The sonifications are created using a combination of Dr. Middleton’s composing skills and algorithms, so that others can use a similar process with their own proteins. The multidisciplinary approach – combining bioinformatics and music informatics – provides a completely new perspective on a complex problem in biology.

“Protein fold assignment is a notoriously tricky area of research in molecular biology,” said Dr. Robert Bywater from the Francis Crick Institute. “One not only needs to identify the fold type but to look for clues as to its many functions. It is not a simple matter to unravel these overlapping messages. Music is seen as an aid towards achieving this unraveling.”

The researchers say their molecular melodies can be used almost immediately in teaching protein science, and after some practice, scientists will be able to use them to discriminate between different protein structures and spot irregularities like mutations.

Proteins are the first stop, but our knowledge of other molecules could also benefit from sonification; one day we may be able to listen to our genomes, and perhaps use this to understand the role of junk DNA [emphasis mine].
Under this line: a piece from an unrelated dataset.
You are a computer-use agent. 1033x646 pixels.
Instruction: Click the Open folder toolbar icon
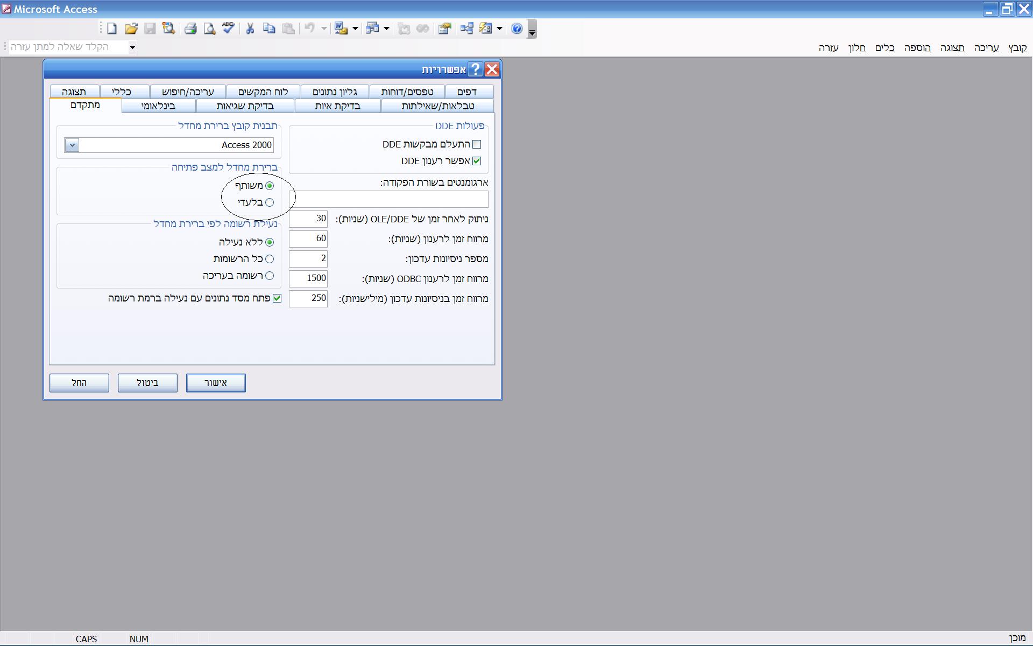(x=131, y=29)
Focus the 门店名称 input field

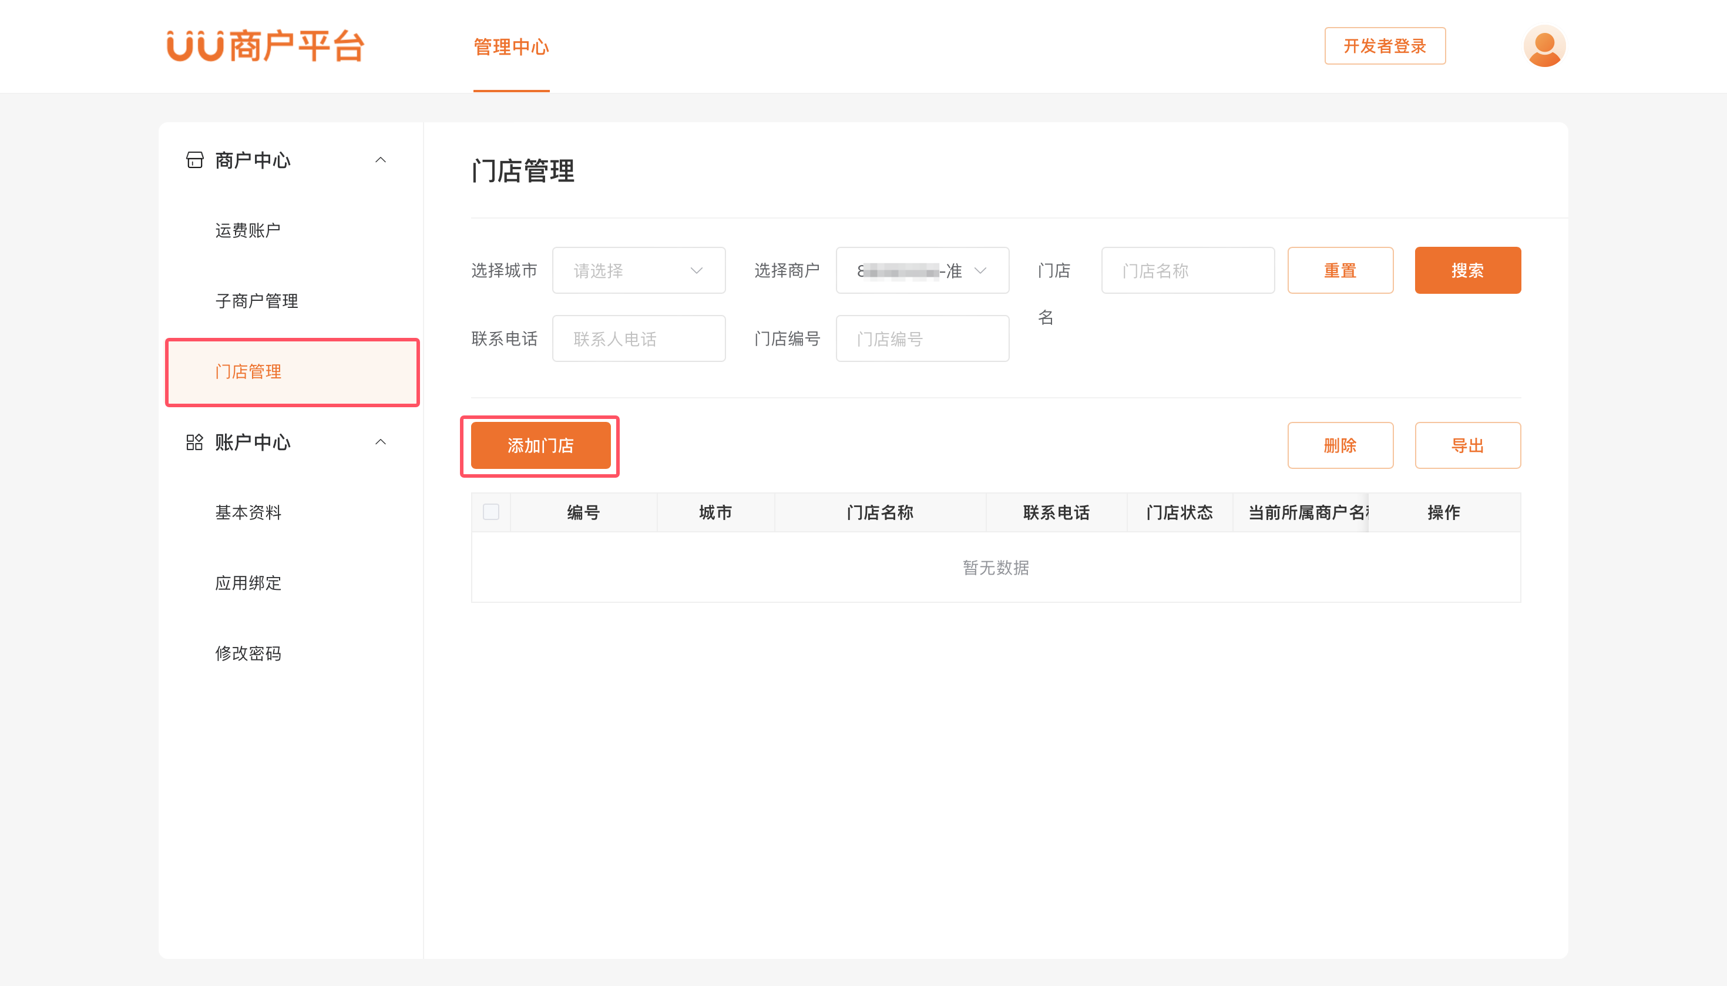(1187, 270)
About 97% of our DNA (deoxyribonucleic acid) has been known for some decades as ‘junk DNA’. In roughly 2012, that was notion was challenged as Stephen S. Hall wrote in an Oct. 1, 2012 article (Hidden Treasures in Junk DNA; What was once known as junk DNA turns out to hold hidden treasures, says computational biologist Ewan Birney) for Scientific American.
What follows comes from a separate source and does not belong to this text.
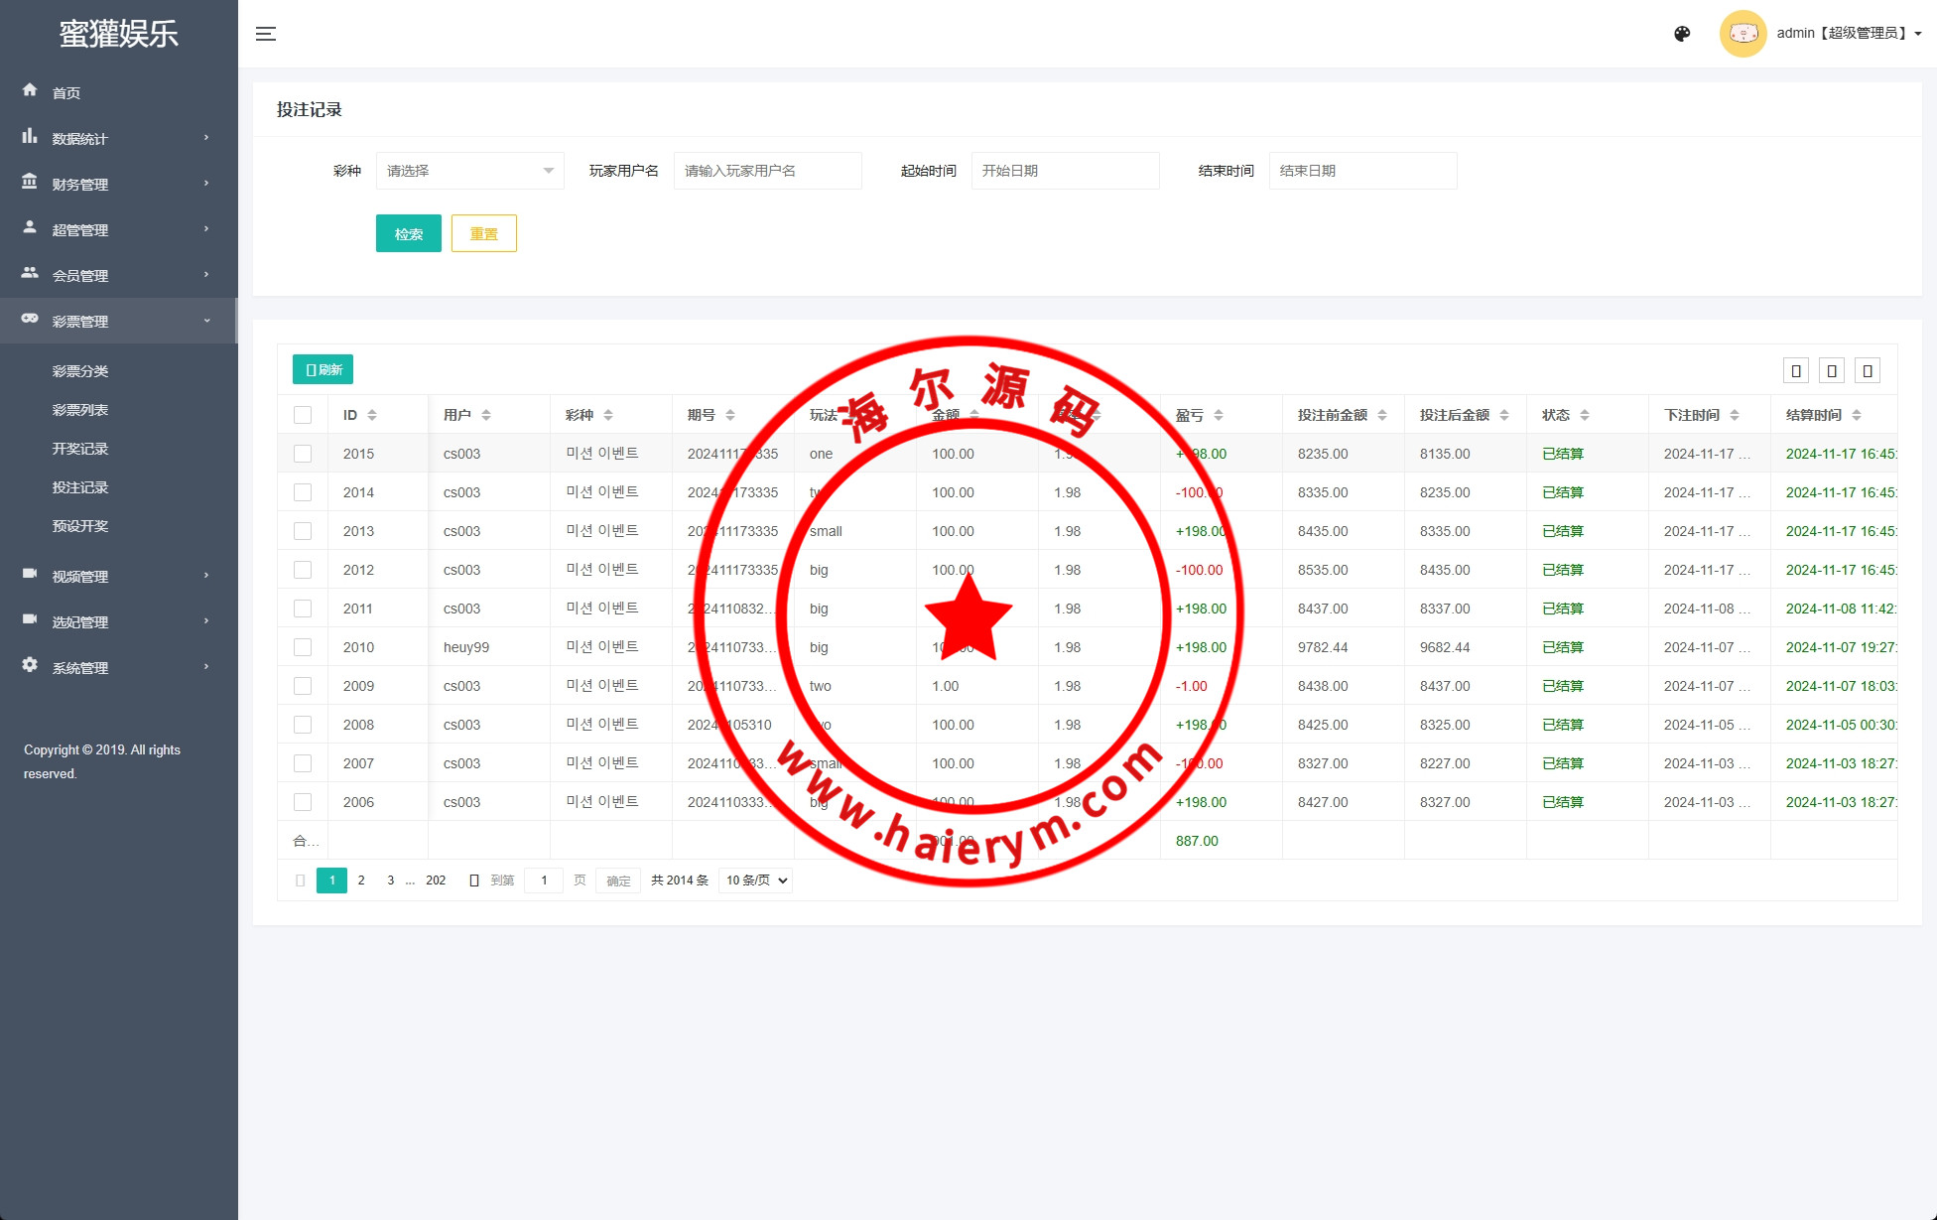
Task: Check the box for row 2010
Action: pyautogui.click(x=303, y=647)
Getting back to  2016, here’s a link to and a citation for ‘protein singing’,

Melody discrimination and protein fold classification by  Robert P. Bywater, Jonathan N. Middleton. Heliyon 20 Oct 2016, Volume 2, Issue 10 DOI: 10.1016/j.heliyon.2016.e0017

This paper is open access.

Here’s what the proteins sound like,

Supplementary Audio 3 for file for Supplementary Figure 2 1r75 OHEL sonification full score. [downloaded from the previously cited Heliyon paper]

Joanna Klein has written an Oct. 21, 2016 article for the New York Times providing a slightly different take on this research (Note: Links have been removed),

“It’s used for the concert hall. It’s used for sports. It’s used for worship. Why can’t we use it for our data?” said Jonathan Middleton, the composer at Eastern Washington University and the University of Tampere in Finland who worked with Dr. Bywater.
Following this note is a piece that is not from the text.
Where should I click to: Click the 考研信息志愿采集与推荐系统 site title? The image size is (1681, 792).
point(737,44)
Proteins have been around for billions of years, but humans still haven’t come up with a good way to visualize them. Right now scientists can shoot a laser at a crystallized protein (which can distort its shape), measure the patterns it spits out and simulate what that protein looks like. These depictions are difficult to sift through and hard to remember.

“There’s no simple equation like e=mc2,” said Dr. Bywater. “You have to do a lot of spade work to predict a protein structure.”

Dr. Bywater had been interested in assigning sounds to proteins since the 1990s. After hearing a song Dr. Middleton had composed called “Redwood Symphony,” which opens with sounds derived from the tree’s DNA, he asked for his help.

Using a process called sonification (which is the same thing used to assign different ringtones to texts, emails or calls on your cellphone) the team took three proteins and turned their folding shapes — a coil, a turn and a strand — into musical melodies. Each shape was represented by a bunch of numbers, and those numbers were converted into a musical code. A combination of musical sounds represented each shape, resulting in a song of simple patterns that changed with the folds of the protein. Later they played those songs to a group of 38 people together with visuals of the proteins, and asked them to identify similarities and differences between them. The two were surprised that people didn’t really need the visuals to detect changes in the proteins.

Plus, I have more about data sonification in a Feb. 7, 2014 posting regarding a duet based on data from Voyager 1 & 2 spacecraft.

Finally, I hope my next Steep project will include  sonification of data on gold nanoparticles. I will keep you posted on any developments.